Each year, dozens of indie movies pose the question: Why can't this quirky loner get it together? The problem with most such character studies is they don't study characters very well—instead, it's all high jinks or cringe-worthy stumbles. Thankfully, Canadian filmmaker Kazik Radwanski threads the needle in his hyper-close-up drama Anne at 13,000 Ft. The title character (Deragh Campbell) isn't a tornado of contrived faux pas, just a flawed responder to other people's expectations, whether at her day care job or in a burgeoning romance. It's a relatable approximation of that oddball friend with whom you lost touch years ago and a heartfelt wish she'll pull through on her own terms.


Clementine

Whitsell Auditorium, 7:15 pm Friday, March 6. Cinema 21, 8:45 pm Saturday, March 14.

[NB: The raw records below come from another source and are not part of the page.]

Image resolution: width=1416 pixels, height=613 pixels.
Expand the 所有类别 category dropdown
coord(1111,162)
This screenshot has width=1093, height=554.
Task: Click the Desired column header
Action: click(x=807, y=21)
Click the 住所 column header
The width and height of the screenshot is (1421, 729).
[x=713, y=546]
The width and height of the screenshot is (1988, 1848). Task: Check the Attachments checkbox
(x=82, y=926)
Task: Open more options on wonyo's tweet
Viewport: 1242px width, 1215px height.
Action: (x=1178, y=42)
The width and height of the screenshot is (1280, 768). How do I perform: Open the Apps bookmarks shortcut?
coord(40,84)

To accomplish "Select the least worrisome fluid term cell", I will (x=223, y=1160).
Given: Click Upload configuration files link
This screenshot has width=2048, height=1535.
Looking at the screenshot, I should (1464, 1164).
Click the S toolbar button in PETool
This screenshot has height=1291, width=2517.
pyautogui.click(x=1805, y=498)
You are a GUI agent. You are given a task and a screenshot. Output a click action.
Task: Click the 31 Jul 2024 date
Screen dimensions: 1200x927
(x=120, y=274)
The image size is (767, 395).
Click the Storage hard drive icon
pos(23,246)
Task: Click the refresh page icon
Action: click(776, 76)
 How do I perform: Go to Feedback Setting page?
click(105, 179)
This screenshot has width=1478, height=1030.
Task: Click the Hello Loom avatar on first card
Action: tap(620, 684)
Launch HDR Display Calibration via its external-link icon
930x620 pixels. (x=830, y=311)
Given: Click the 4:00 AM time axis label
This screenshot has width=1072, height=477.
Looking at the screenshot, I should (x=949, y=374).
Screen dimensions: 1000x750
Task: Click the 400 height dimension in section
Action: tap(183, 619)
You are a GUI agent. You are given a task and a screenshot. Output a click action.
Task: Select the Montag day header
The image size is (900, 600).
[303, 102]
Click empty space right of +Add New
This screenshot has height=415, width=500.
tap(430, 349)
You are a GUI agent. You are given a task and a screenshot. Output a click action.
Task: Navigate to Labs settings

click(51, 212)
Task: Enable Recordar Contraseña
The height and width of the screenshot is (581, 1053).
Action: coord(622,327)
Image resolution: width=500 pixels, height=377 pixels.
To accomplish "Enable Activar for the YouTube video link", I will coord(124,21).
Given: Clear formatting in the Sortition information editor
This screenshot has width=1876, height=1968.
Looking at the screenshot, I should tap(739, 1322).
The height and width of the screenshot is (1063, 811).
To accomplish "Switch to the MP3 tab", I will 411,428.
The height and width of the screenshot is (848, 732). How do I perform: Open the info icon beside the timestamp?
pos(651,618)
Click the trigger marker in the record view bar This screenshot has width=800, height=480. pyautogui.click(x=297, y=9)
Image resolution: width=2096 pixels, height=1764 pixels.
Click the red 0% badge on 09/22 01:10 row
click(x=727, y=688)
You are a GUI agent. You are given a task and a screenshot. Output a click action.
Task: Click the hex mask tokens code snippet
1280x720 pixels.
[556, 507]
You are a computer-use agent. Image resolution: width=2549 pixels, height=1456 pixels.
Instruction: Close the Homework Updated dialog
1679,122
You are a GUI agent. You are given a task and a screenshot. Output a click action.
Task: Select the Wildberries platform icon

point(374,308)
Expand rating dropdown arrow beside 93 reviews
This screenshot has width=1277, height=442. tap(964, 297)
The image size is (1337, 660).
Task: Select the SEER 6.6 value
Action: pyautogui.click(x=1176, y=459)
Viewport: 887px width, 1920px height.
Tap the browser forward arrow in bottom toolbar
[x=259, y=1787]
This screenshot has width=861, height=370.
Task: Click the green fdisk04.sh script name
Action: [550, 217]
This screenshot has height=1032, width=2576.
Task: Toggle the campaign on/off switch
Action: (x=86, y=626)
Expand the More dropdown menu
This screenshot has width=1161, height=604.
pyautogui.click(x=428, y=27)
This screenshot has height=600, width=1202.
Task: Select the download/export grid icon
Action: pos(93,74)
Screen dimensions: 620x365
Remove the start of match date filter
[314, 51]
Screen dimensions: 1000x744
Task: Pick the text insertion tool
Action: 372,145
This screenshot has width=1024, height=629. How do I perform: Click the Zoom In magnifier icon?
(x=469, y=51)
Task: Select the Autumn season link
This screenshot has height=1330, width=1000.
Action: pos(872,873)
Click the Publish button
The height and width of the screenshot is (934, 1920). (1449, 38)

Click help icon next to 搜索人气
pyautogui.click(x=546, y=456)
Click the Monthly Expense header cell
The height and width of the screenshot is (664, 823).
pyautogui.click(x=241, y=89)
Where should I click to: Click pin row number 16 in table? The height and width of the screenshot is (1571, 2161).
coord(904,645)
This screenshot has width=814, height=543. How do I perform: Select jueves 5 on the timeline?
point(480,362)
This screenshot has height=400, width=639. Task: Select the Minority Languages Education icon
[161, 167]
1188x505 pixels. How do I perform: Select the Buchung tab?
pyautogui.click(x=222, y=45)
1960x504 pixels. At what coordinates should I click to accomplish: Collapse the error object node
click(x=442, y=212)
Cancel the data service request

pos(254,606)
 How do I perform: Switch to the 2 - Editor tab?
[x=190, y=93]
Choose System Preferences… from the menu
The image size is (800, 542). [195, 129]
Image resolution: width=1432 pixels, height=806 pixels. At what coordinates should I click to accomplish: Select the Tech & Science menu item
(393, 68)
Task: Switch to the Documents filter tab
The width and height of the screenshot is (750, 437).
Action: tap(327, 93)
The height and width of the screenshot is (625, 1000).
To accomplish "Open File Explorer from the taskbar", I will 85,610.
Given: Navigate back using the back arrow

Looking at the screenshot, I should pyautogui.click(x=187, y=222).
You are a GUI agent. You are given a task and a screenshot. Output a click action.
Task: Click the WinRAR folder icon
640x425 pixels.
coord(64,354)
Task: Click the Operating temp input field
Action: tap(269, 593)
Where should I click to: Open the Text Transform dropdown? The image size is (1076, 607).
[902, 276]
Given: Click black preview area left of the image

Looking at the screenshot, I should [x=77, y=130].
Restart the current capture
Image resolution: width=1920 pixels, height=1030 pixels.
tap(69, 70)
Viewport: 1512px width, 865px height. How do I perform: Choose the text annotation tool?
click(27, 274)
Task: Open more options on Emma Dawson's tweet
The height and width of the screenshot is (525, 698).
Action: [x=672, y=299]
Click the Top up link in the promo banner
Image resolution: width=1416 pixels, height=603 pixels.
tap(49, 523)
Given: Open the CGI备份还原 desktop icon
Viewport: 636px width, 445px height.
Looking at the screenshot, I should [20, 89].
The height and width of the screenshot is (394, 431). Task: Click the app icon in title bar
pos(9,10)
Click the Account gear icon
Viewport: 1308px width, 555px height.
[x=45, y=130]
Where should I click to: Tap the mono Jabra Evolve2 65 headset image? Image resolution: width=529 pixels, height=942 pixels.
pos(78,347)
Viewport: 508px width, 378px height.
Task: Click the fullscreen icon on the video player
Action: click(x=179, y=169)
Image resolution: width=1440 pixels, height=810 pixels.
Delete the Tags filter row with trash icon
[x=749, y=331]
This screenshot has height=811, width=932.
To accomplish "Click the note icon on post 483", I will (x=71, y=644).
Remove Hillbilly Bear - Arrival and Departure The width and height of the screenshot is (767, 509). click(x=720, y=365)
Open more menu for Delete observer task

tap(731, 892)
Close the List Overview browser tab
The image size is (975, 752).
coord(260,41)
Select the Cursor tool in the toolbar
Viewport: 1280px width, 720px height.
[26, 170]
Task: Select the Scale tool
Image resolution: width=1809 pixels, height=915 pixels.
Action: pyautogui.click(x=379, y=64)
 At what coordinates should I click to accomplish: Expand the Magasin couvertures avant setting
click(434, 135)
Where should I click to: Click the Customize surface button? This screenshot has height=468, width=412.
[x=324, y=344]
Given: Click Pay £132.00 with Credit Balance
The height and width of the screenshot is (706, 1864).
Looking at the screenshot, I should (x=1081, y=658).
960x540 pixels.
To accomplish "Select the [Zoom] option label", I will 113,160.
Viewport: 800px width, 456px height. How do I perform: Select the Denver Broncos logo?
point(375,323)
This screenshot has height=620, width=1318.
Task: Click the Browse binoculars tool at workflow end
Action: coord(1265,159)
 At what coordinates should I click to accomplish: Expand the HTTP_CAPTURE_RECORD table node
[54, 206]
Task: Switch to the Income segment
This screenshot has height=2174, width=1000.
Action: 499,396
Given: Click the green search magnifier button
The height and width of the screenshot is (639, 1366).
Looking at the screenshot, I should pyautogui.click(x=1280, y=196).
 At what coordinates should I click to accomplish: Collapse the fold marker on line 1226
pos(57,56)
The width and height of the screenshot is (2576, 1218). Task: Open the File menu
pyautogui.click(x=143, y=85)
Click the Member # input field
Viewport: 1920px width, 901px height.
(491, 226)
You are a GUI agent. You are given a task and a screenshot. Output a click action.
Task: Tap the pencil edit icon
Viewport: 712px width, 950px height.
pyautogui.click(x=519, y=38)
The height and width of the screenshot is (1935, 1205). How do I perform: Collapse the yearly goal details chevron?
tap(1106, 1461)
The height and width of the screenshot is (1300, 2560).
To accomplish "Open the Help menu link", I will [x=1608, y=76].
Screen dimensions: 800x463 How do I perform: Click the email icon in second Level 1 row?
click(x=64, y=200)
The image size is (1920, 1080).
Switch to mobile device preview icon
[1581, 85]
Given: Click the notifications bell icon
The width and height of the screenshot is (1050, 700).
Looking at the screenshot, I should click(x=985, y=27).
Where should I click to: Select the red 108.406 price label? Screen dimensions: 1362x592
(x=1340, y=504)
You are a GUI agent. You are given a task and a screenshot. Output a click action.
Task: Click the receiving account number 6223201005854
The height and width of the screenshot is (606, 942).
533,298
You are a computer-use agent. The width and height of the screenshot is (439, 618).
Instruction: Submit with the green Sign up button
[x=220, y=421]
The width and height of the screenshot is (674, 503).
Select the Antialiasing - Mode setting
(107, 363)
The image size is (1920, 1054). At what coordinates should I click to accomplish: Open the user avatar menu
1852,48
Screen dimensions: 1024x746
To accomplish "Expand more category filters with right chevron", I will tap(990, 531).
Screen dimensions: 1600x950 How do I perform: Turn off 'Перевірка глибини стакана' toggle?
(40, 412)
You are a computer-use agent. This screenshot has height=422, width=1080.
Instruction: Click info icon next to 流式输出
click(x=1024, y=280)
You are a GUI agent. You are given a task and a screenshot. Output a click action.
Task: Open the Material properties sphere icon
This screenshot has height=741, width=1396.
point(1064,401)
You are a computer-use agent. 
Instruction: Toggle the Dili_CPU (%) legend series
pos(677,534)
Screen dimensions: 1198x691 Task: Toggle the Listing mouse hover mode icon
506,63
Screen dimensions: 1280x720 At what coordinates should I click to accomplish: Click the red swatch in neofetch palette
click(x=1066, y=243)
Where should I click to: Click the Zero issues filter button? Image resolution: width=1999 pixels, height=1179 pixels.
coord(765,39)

In her feature debut, Portlander Lara Jean Gallagher proves there's plenty more room for Reichardt-style intimacy and craft at PIFF. Clementine centers on a lonely woman holed up at a coastal Oregon cabin, trying to shake off the debris of a bad breakup. Amid all that disquiet, Karen (Otmara Marrero) meets an aspiring young actress (Sydney Sweeney) looking to skip town. It's unclear whether the ingénue wants a lover or a savior, but a brilliant lead performance by Marrero expertly toes the line between impulse and responsibility.


The Long Walk

Cinemagic, 8:30 pm Saturday, March 7, and 3:15 pm Monday, March 9.

Independent genre movies are blessed by the freedom to spurn logic. In turn, Lao director Mattie Do's The Long Walk overflows with maybes. Set on a supernatural stretch of country road, it's maybe about ghosts, maybe about the Butterfly Effect, maybe about Alzheimer's, maybe about a mass murderer communing with his victims. Like a more hypnotic Personal Shopper (2016), The Long Walk thrives on an internal rhyme scheme, not burdened in the slightest by giving only murky clues about which characters are dead or alive, real or imagined.


Honorable mentions:

Portland's Frank and Zed, for its lovingly rendered puppet gore.

France's Sibyl, for never giving up on the gonzo erotic thriller.

China's The Wild Goose Lake, for its wonderfully staged Third Man homages.

Florida's Pahokee, for its documenting of underestimated teens trying their damn best.

SEE IT: The Portland International Film Festival takes place at various venues, nwfilm.org. Showtimes vary Friday-Sunday, March 6-15. $350 for a festival pass, $200 with student ID. Individual ticket prices vary.